By Greg Price on Nov 13, 2008
My role at Fishworks has been to enhance the kernel to enable features like hot plug, multipathing, clustering and device management in the Sun Storage 7000 series, particularly the 7410. These features are the sort of thing you should just expect in an enterprise grade storage product. You need to be able to dynamically change your storage hardware and withstand component failures – transparently. Ultimately these kernel changes will go back into generic Solaris to support Sun's J4x00 storage products, but for the cool features you'll want a 7000!
The past couple of years have been an amazing time for me. I've worked with the most talented, motivated and passionate team of engineers creating a great product line. There have been many long days and nights, with all the thrills and spills you'd expect, so I need to thank a few people: the Fishworks team, our testers (particularly Michael Harsch), Javen Wu, and most of all - our families.
Now that I can tell you what I've been working on, here are some of the details.
Talking to the disks:
Fishworks appliances (as we call them) utilise a combination of SAS and SATA disks, both traditional rotating magnetic disks and Solid State Disks, with the hosts using LSI 106xE series HBA's and onboard controllers. These controllers have the ability to communicate with both SAS and SATA disks, and are capable of providing both internal and external storage connections. This line of controllers is also capable of performing on-chip hardware RAID and even multipathing, but we don't use either of those features in our product (for a number of good reasons), it's all done in Solaris.

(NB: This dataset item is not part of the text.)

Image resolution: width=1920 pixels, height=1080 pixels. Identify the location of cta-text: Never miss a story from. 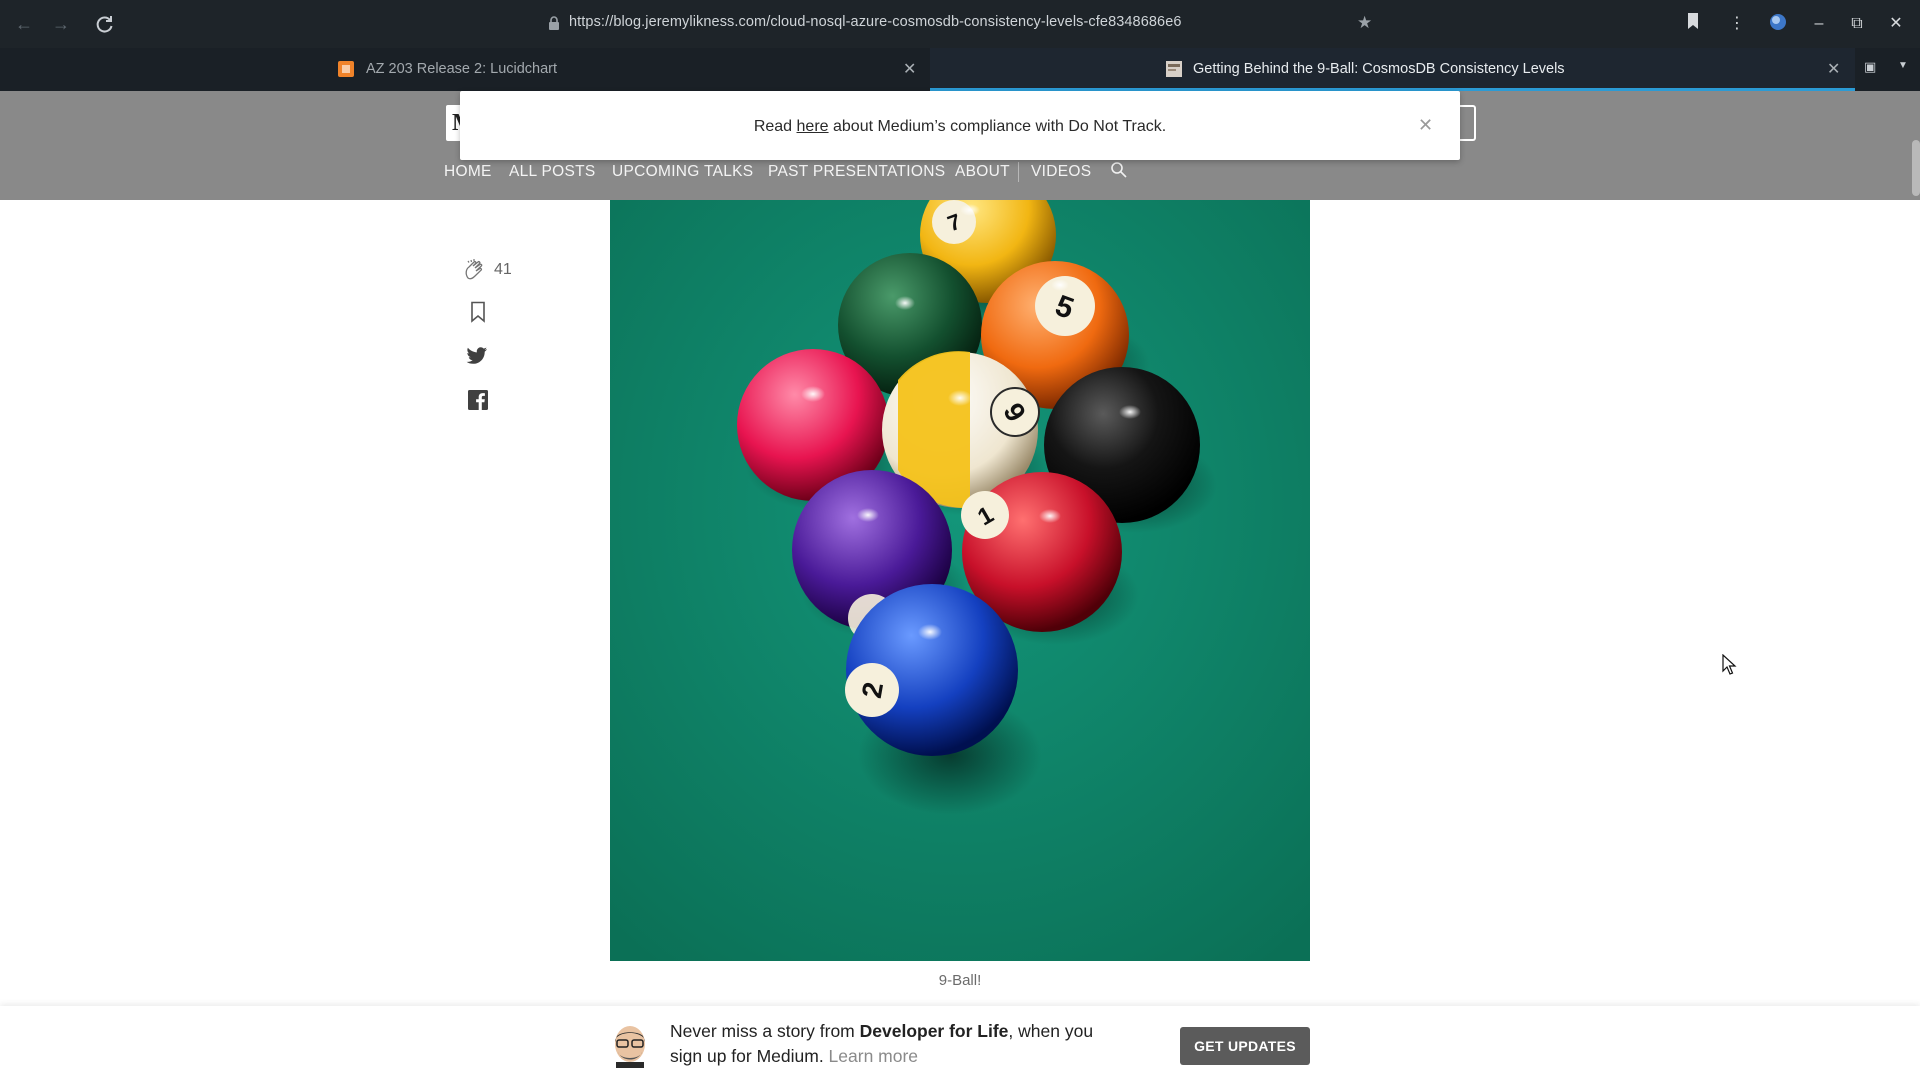
(765, 1031).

A heavily modified version of the mpt(7d) driver is used for these controllers and the associated parallel SCSI controller - the 1030. The design goal was to enrich the driver and frameworks to handle cascaded JBOD's in a multipathed, hot pluggable environment. mpt already handled parallel SCSI, hardware RAID, SAS, SATA, and was recently modified to support multipathing for the 2530 SAS arrays, so it has a long history.

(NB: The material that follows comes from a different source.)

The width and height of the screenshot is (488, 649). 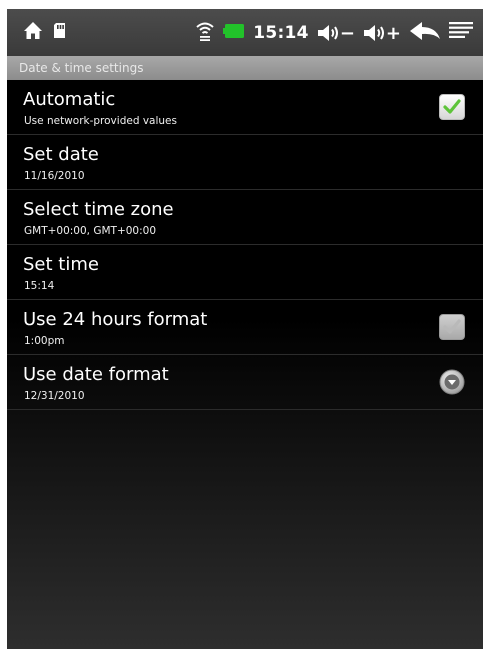 What do you see at coordinates (205, 33) in the screenshot?
I see `wifi-icon` at bounding box center [205, 33].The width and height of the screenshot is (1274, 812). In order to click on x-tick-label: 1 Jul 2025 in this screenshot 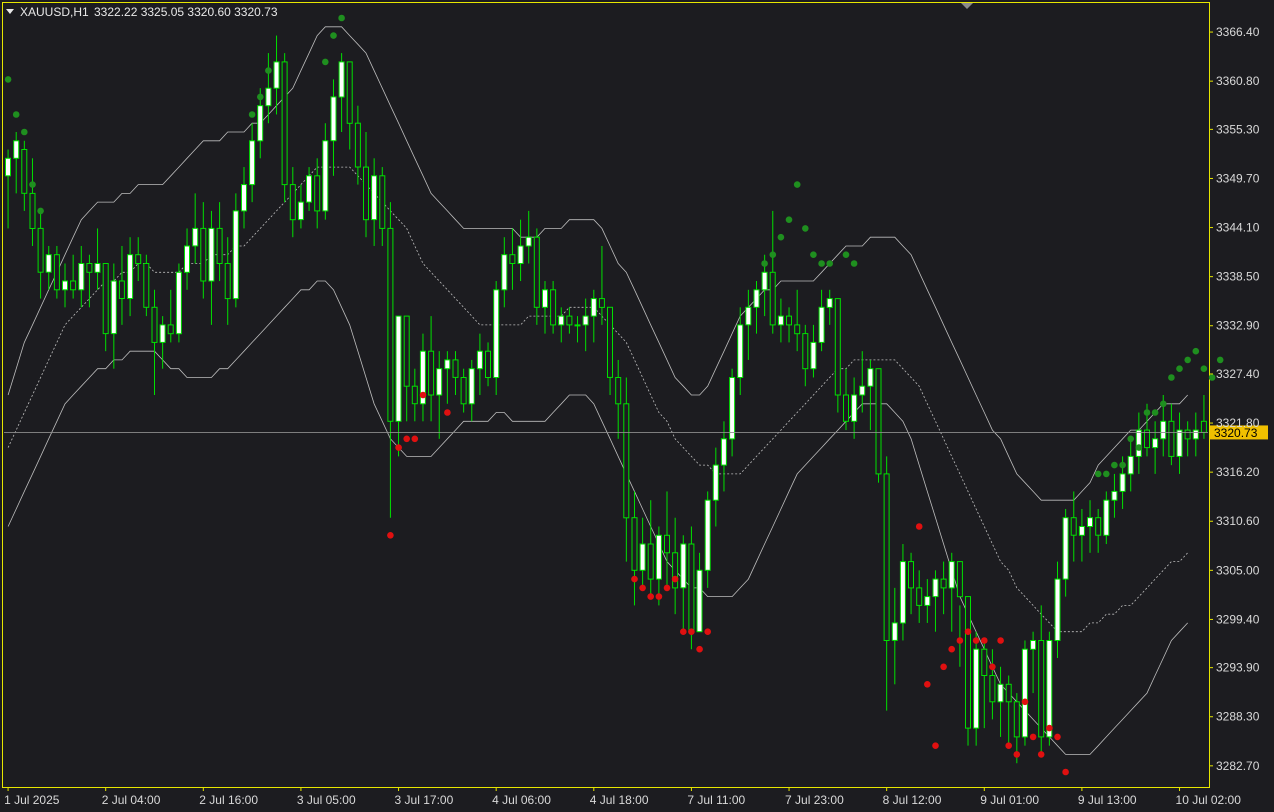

Apart from the groundbreaking use of SSD's, these appliances provide bulk data storage using large numbers of disks. The important factor being the disks are connected as JBOD's and directly attached disks, and not using complicated hardware RAID and storage controllers. The significance is the reversing of the trend where operating systems communicate with a small number of storage targets (with a number of disks hidden behind enclosure controllers) to an environment where the operating system directly manages all of the individual disks. From a driver perspective, this creates extra challenges to maintain performance, particularly when using commodity parts.
J4x00 JBOD architecture:
While SAS disks are capable of supporting multiple paths, SATA disks do not. To overcome this, transparent active/active SATA multiplexers are attached to each disk, this provides two SATA connections per disk. While the mux is technically a single point of failure for access to the disk, there are individual muxes for each disk, and the use of ZFS provides protection against individual disk and mux failures. The internal connection of disks in the JBOD is a star topology with an LSI SAS expander at the centre, these expanders can be thought of the functional equivalent of an ethernet switch. The topology is duplicated in the JBOD to provide multiple paths, with two host side connections of each disk mux connecting to different expanders. The external SAS ports also connect to these expanders. The connections between the muxes and expanders are one phy wide, while each external JBOD connections are 4 phys wide.
A “novel” aspect of SAS is STP, the SATA Tunnelling Protocol – it allows a SATA device connection to a SAS port. To the operating system, SATA disks looks similar to SAS disks. The HBA translates SCSI commands (used for communicating with SAS disks) to SATA commands and tunnels them over the SAS fabric. The expander removes the tunnel and speaks native SATA to the mux. Another role of the expander is to co-ordinate requests from multiple initiators (typical of clustered environments). The current generation of LSI expander only provides single affiliations, simplistically meaning only one initiator is allowed to communicate with each disk, attempts to access the disk from another initiator, even from the same host, will be rejected – this is per path. Different hosts can still access the same disk via different paths hence, like regular SAS disks, access needs to be co-ordinated. Keith's clustering does this for you!
Not only do the expanders provide access to the disks, they also provide SMP and SES services to interrogate and control the JBOD enclosure, this all happens in-band on the SAS channel used for data.